Aber manchmal fragte ich mich, was ihn in „Wirklichkeit” beschäftigte. An was dachte er? Was ging ihm durch seinen Kopf? Ich konnte mir unmöglich vorstellen, dass das alles war: die seichten und belanglosen Anekdoten und Geschichten über Cafés und Urlaube, über scheinbare Freunde und unscheinbare Familienmitglieder. Ich bewunderte seine Art, des Erzählens und wollte einfach mehr von ihm lesen. Mehr als die gefühlt konstruierten Geschichten über neue Trendgetränke in der hippen Großstadt.
Ja, schon klar, das war seine Sprache, sein Stil, seine Art Leser:innen in den Bann zu ziehen, mit den vermeintlich kleinen Dingen des Alltags. Aber ich las auch zwischen den Zeilen. Und ganz offensichtlich, schrieb da ein kluger und wortwitziger, offener Mann, der mich zum Nachdenken brachte. Und zwar darüber, ob all die Ereignisse wirklich stattfanden, oder ob es seine Art der Rebellion war, bewusst nichts anzusprechen, das auch nur ansatzweise von größerer Bedeutung war.

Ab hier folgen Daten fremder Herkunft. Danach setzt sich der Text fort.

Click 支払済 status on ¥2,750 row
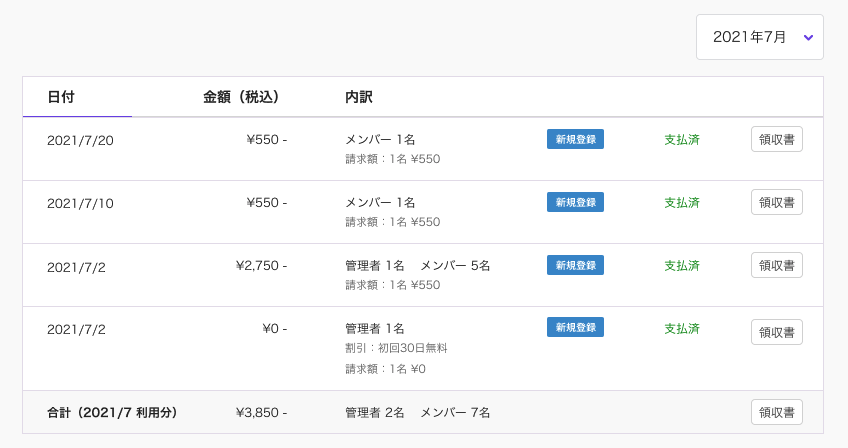 [x=682, y=266]
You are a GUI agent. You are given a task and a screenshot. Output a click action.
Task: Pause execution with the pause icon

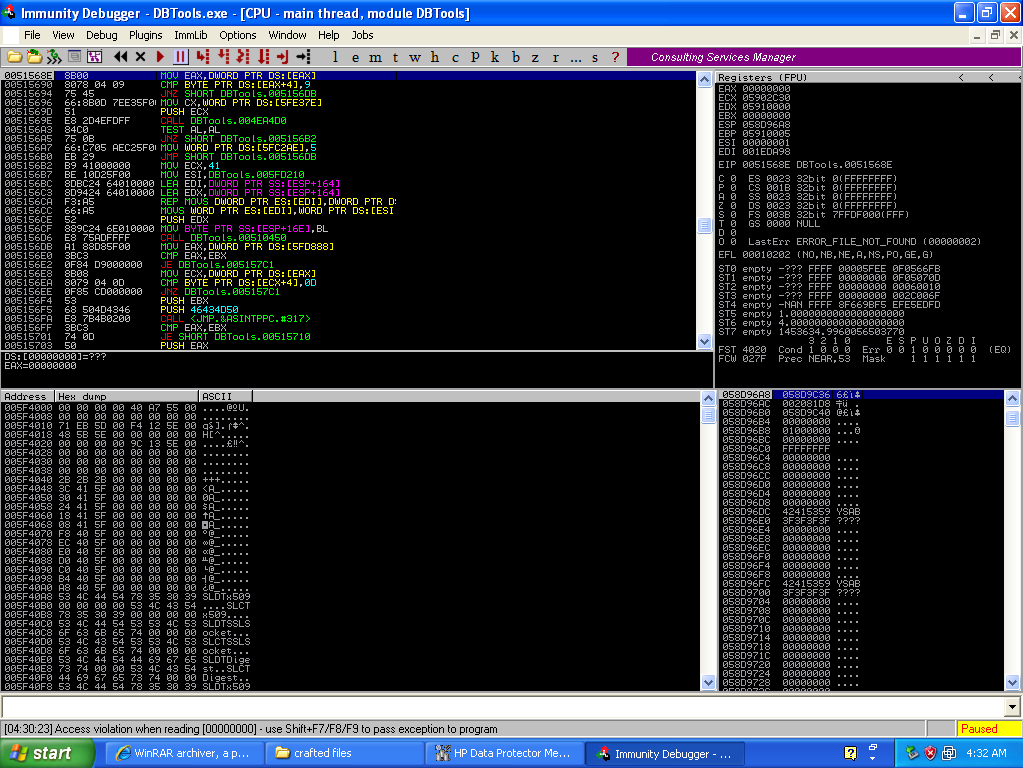click(181, 57)
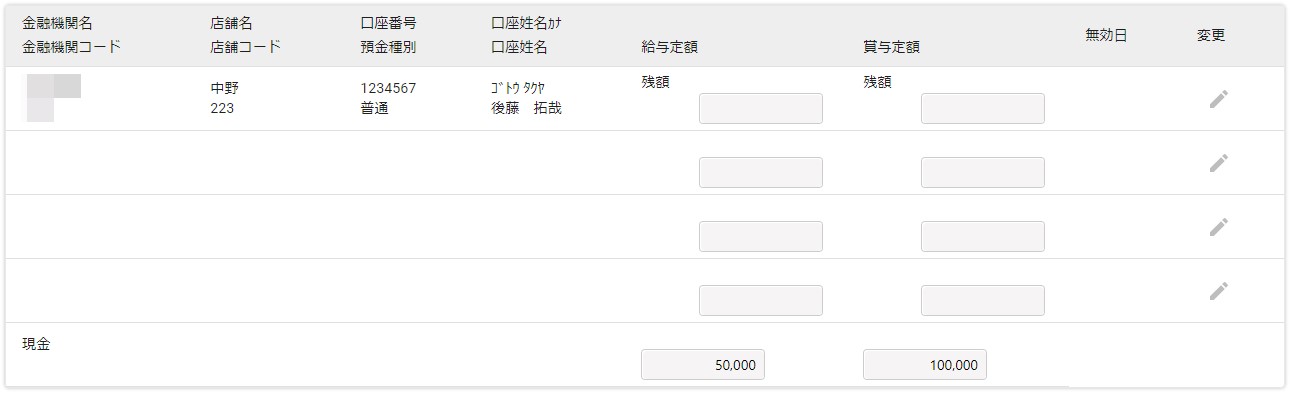The height and width of the screenshot is (395, 1293).
Task: Click the 無効日 column header
Action: point(1106,35)
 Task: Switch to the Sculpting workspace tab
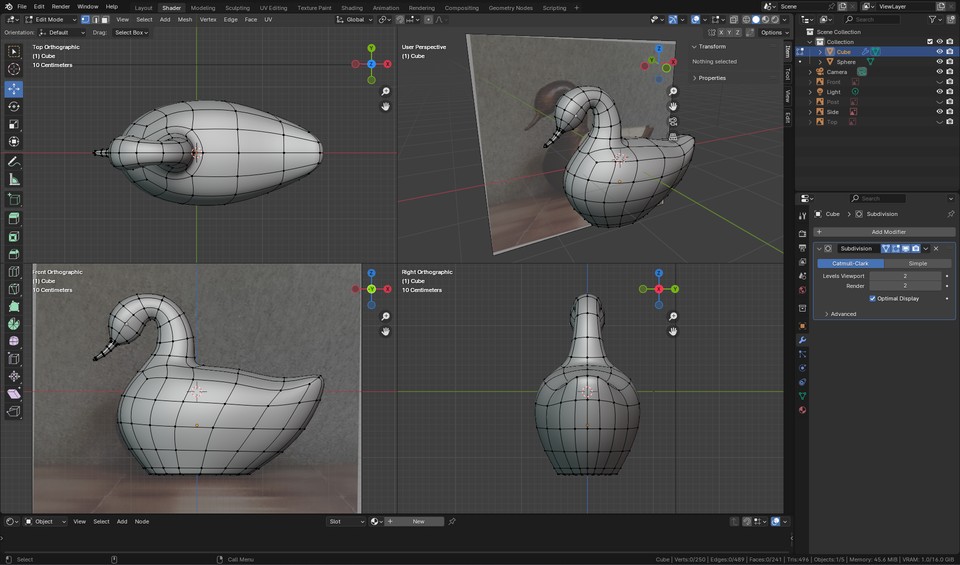tap(240, 7)
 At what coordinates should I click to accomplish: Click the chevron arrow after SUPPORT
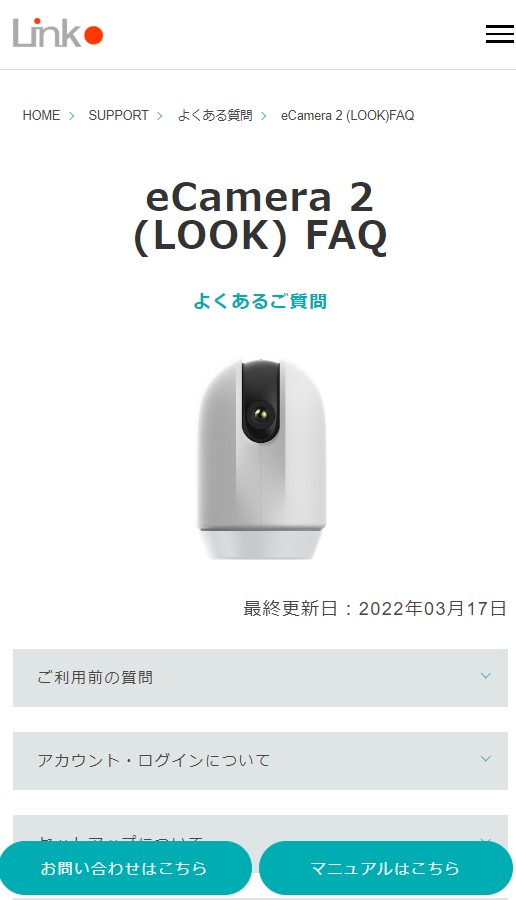tap(160, 116)
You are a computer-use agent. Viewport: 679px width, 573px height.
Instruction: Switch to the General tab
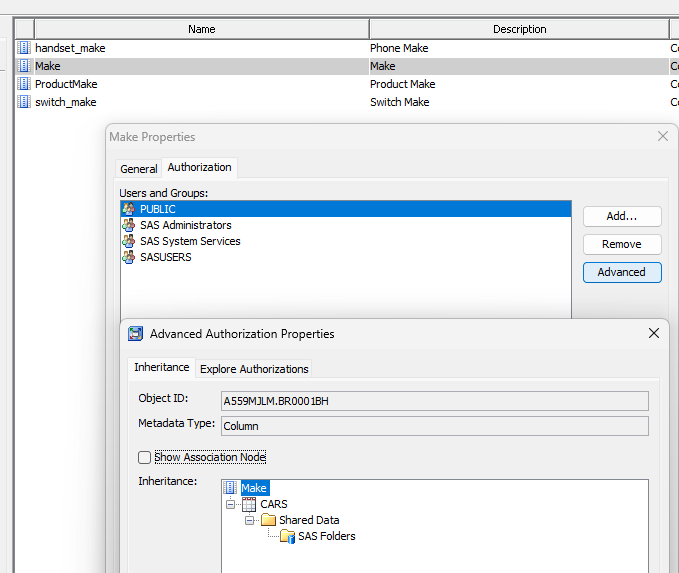click(x=139, y=169)
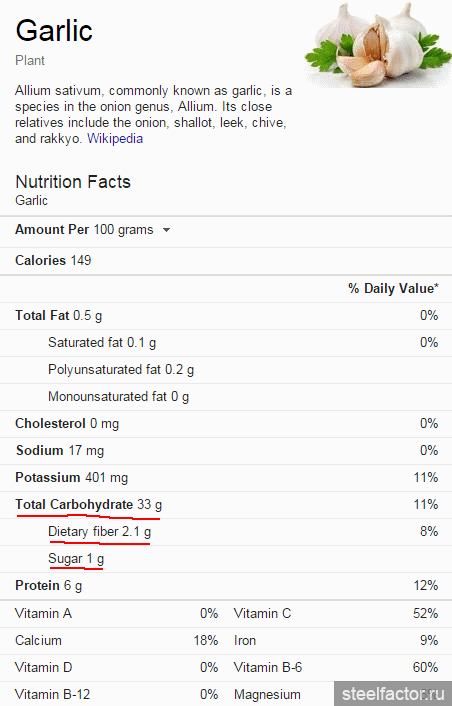Select the Potassium 401 mg row

point(226,478)
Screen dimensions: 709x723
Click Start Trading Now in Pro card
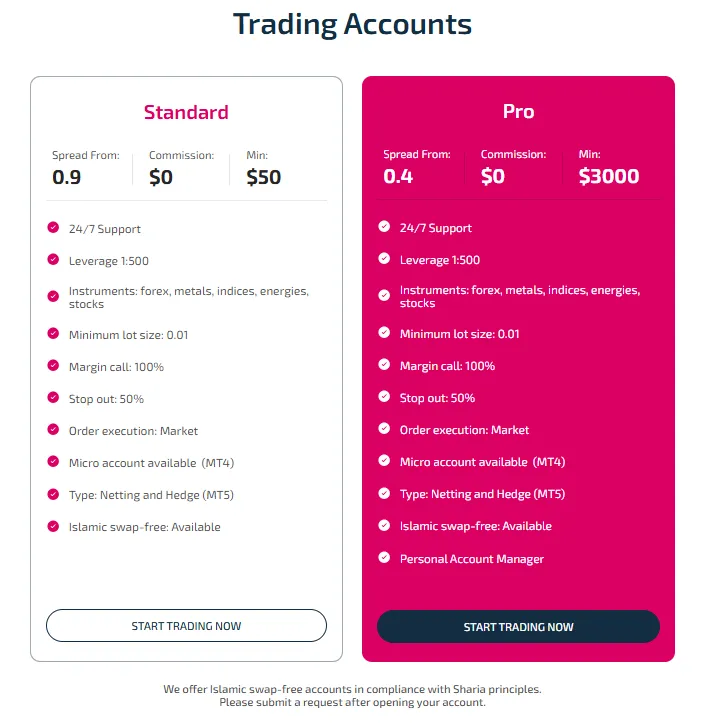point(518,627)
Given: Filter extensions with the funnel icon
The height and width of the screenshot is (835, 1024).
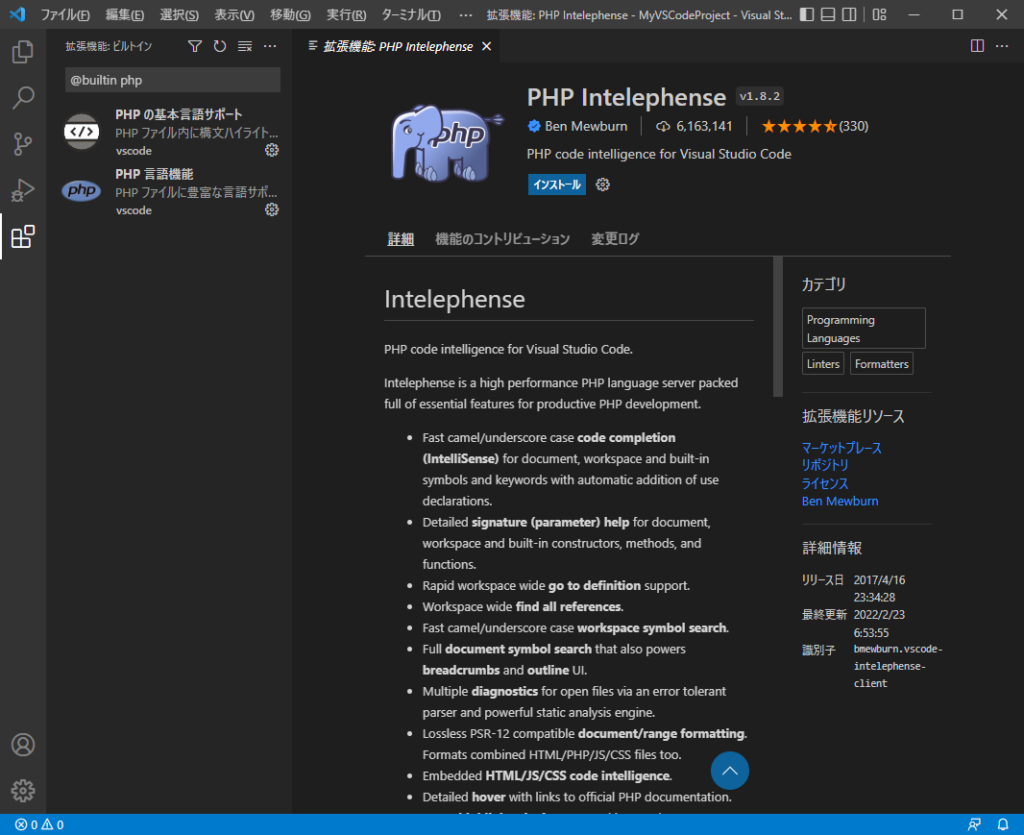Looking at the screenshot, I should pos(195,47).
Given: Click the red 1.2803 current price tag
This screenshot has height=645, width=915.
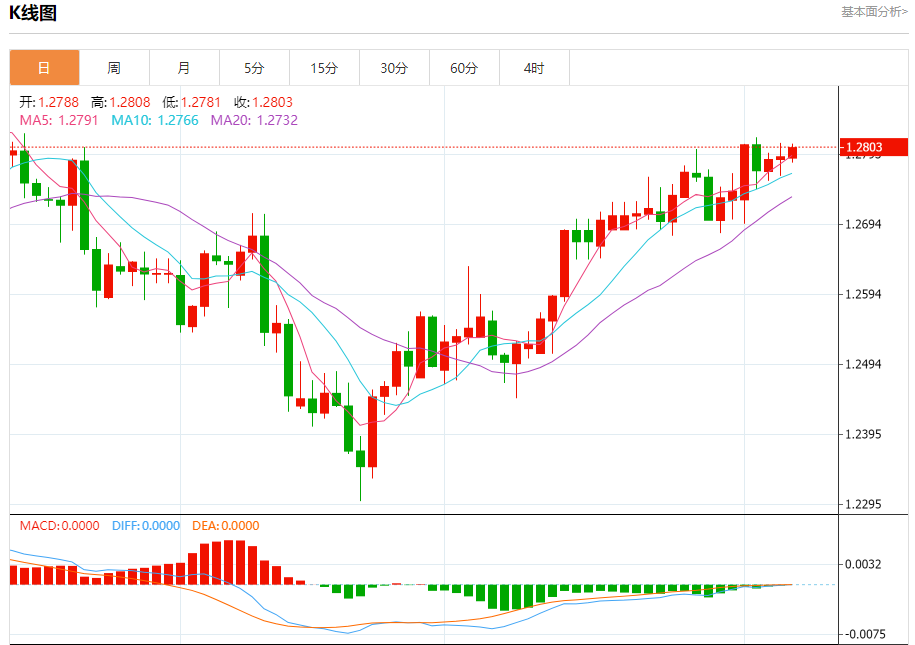Looking at the screenshot, I should click(x=874, y=147).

Über viele Jahre sammelte ich seine Texte und ich erinnere mich daran, wie ich als Teenagerin dachte, in ihm ein Vorbild gefunden zu haben. Ich wollte seine Sprache sprechen und es mit ihm aufnehmen, als das weibliche Pendant aus der ländlichen Kleinstadt. Aber ich konnte mich nicht in diese Form biegen. Es fühlte sich nicht richtig an. Weil das nicht ich war. Sondern er. Und so wollte ich nicht sein.
Diese Erkenntnis wühlte mich auf, denn offenbar war ich noch auf der Suche nach mir, bis ich dann dachte mich in einem wütenden Beitrag über einen verurteilten Bundestagsabgeordneten gefunden zu haben, den ich damals für ein renommiertes Nachrichtenportal schrieb. Aber das war auch nicht ich. Aber das hier, in diesen Zeilen, das bin ich.
Irgendwann habe ich nicht mehr gesucht. Und mich gerade deswegen gefunden. Oft wünschte ich mir, ich könnte all meine Gedanken niederschreiben, denn in meiner romantischen Vorstellung gibt es nichts Bedeutenderes als Worte, die Menschen berühren, bewegen und vielleicht sogar heilen können. Und wenn auch nur ein kleines bisschen. Ich will mir nicht anmaßen, das über meine Worte zu behaupten. Aber das wünsche ich mir. Und träumen sollte man. Ich konstruiere nichts. Ich erzähle einfach.
Und so passiert es dann, dass ich in den vergangenen Zeilen nicht über das schrieb, was ich eigentlich im Sinn hatte. Ich wollte über die mentale Gesundheit schreiben und darüber, wie wichtig es ist, dieses stigmatisierte Tabuthema nicht abzutun.
Ich wollte auf psychisch erkrankte Frauen und Kinder aufmerksam machen und auf den verheerenden Mangel an Therapieplätzen, auf das stille Leid vieler Menschen da draußen, weil es mir wichtig ist. Und auch weil sie unsichtbar ist, die psychische Gesundheit unseres Gegenübers. Wir sehen nicht alles und auch nicht immer, wie gut oder schlecht es manchen Menschen mental geht, bloß weil sie nach außen hin zu funktionieren scheinen.
Stattdessen habe ich von diesem Autor erzählt. Ich könnte alles löschen und neu schreiben. Aber geht es beim Schreiben nicht um Authentizität und Aufrichtigkeit? Für mich schon. Ich denke wieder an den Autor und daran, wie schnell man sich verliert, in den eigenen Gedanken, in jenen, die frei sind. Und vermutlich ist es genau das, was uns einzigartig macht.